En el último asiento hay dos mujeres que hablan. A esta distancia no llego a entender bien lo que dicen. Mueven lo labios en forma de “U”, de “M”, de “O”. Mueven las manos y los párpados. Escucho algunas palabras sueltas que pronuncian con más énfasis. Intento hilarlas en una conversación posible, pero se deshilachan, como los pelos de la señora de adelante.
Del otro lado del pasillo hay una chica con uñas demasiado largas. Pestañas demasiado largas. Las peina con una uña. Las pone en eje. Me mira. “¿Demasiado largas? ¿Quién decide qué es demasiado? ¿Demasiado qué?” Me pregunta con la mirada. “Son postizas. Ya nos dimos cuenta.” Le respondo con la mía. Cuando cierra y abre los ojos, las pestañas se mueven en diagonal. Aletean. El viento entra por la ventanilla y las mueve todavía más. Hay una que se está por despegar.
Dos chicos llevan a upa una maqueta de arquitectura. Cuento en total veinte balcones en paspartú. Quince puertas. Ocho vehículos. Cinco árboles. Tres faroles. Ningún habitante. La chica se ríe. Muestra los dientes. Son blancos. Me encandilan.

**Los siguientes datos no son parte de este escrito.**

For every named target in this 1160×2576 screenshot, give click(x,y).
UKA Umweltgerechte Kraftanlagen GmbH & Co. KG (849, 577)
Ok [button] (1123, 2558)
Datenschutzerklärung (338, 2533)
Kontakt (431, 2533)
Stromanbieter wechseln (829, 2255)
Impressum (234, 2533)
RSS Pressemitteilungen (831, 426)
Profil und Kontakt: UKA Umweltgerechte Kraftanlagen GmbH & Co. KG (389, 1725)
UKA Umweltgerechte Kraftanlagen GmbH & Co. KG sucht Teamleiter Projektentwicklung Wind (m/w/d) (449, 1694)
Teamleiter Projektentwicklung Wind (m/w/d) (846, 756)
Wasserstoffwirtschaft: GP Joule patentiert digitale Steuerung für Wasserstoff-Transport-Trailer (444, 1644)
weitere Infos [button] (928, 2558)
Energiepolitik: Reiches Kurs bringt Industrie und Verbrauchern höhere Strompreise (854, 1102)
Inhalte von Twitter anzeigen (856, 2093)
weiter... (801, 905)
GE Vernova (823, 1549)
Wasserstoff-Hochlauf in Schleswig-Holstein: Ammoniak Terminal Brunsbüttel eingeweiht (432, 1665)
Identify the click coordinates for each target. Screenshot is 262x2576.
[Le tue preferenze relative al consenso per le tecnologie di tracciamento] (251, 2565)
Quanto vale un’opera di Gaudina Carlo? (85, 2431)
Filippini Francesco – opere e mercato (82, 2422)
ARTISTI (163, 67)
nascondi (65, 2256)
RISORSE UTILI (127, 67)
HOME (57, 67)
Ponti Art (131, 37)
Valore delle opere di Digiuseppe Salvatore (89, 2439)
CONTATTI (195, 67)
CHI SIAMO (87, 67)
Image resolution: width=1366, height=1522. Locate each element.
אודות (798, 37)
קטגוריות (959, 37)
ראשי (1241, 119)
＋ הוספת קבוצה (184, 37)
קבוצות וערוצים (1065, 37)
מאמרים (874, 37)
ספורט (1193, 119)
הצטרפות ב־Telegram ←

Un señor de bigotes que está sentado atrás se para. Hago un movimiento torpe, indeciso. No logro arrebatarle el asiento al chico de rulos. El chico de rulos es más rápido que yo. Más hábil. O, por lo menos, sabe lo que quiere. Así y todo, no se merece el asiento. Ahora está curvado sobre sí mismo. Hipnotizado por un jueguito en el celular. Acumula monedas virtuales. Caen en cataratas. Forman pilas y más pilas. Brillan. Ahora es rico. Pero esas monedas no van a poder pagarle el marco nuevo para los anteojos que tanto necesita. Los tiene pegados con cinta scotch. El teléfono se le llena de monedas virtuales. Mientras siguen cayendo, me doy cuenta de que también necesita un abrigo nuevo. Su campera está llena de agujeros y manchas en forma de aureola. La tuvo adentro del ropero por demasiado tiempo. Desde esta distancia puedo sentir el olor a humedad. Y a esas bolitas de naftalina que rodaron y giraron cerca del abrigo, durante demasiado tiempo (¿Pero quién dice qué es demasiado?).
Ahora abre Whatsapp. No logro leer qué es lo que escribe. Me esfuerzo, pero no. Desde arriba de su hombro solamente veo un emoticón que llora. Llora cataratas de lágrimas. Está angustiado. Me avergüenzo de todo lo que pensé antes. Quizás sí, después de todo, se merecía el asiento. Y un abrigo nuevo. Y unos anteojos. Y tantas otras cosas. Un abrazo, por lo menos. Aunque pensándolo bien, quizás tuvo un mal día, y nada más. Yo también tuve un mal día, después de todo. En una de esas, llora por algún motivo idiota. O es como esos nenes de tres años que les roban el teléfono a sus papás y les divierte mandar emoticones sin ningún motivo.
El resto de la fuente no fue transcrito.